A Leadership Lesson from WWII
Organizations celebrate top performers and successful projects. But just like WWII bombers, what really matters are the vulnerabilities we don’t notice, the employees who leave, the projects that fail quietly, the voices that go unheard. Avoiding survivorship bias can mean the difference between short-term wins and lasting success.
During World War II, the U.S. military faced a deadly problem as too many bomber planes were being shot down. Analysts carefully examined the aircraft that returned from missions, riddled with bullet holes on their wings and tails, and concluded that those areas needed reinforcement. It seemed logical to strengthen where the damage was visible.
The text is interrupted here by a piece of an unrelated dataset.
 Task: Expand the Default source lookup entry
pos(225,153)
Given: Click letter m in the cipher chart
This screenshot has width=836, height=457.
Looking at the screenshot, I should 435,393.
However, the Hungarian statistician Abraham Wald saw what others missed. The military was only studying the planes that made it home. The bombers that had been hit in their engines never returned, and so their data was invisible. Wald advised reinforcing the places with no bullet holes, and not to contradict the analysts, but because he recognized those were the true vulnerabilities. His insight changed strategy and saved countless lives.


Wald’s observation revealed more than a military tactic. It uncovered a universal human mistake that still affects us today, the survivorship bias. Survivorship bias is the logical error of focusing only on people or things that “survived” a process, while overlooking those that did not. It creates a distorted picture of reality by highlighting visible successes while hiding the lessons embedded in failure.
That same bias often creeps into the workplace. Organizations celebrate top performers and successful projects, but they rarely pause to ask why others struggled, why good people left quietly, or why promising initiatives failed without fanfare. Just as the missing planes told the real story in WWII, the disengaged employees and abandoned projects often reveal an organization’s greatest vulnerabilities. Ignoring them doesn’t just distort our understanding, it risks repeating the same mistakes until they become part of the culture.
So how can organizations avoid survivorship bias in practice? A few approaches help leaders see the whole picture:
- Study both success and failure: Review not only what worked but also what went wrong and why.
- Use exit interviews and post-mortems: Learn from departures and failed projects instead of filing them away.
- Listen to the quiet majority: Engage employees who aren’t in the spotlight, because their silence may signal hidden problems.
- Ask what’s missing: Before celebrating success, consider whose voices or data are absent from the conversation.
The lesson is clear! Success cannot be understood by looking only at those who remain. It also requires studying the stories of those who fall away, the missed opportunities, and the voices that go unheard. Abraham Wald’s wisdom reminds us that the invisible data may matter most. For organizations, that means protecting not just what is already working, but also addressing the silent weaknesses that threaten long-term survival.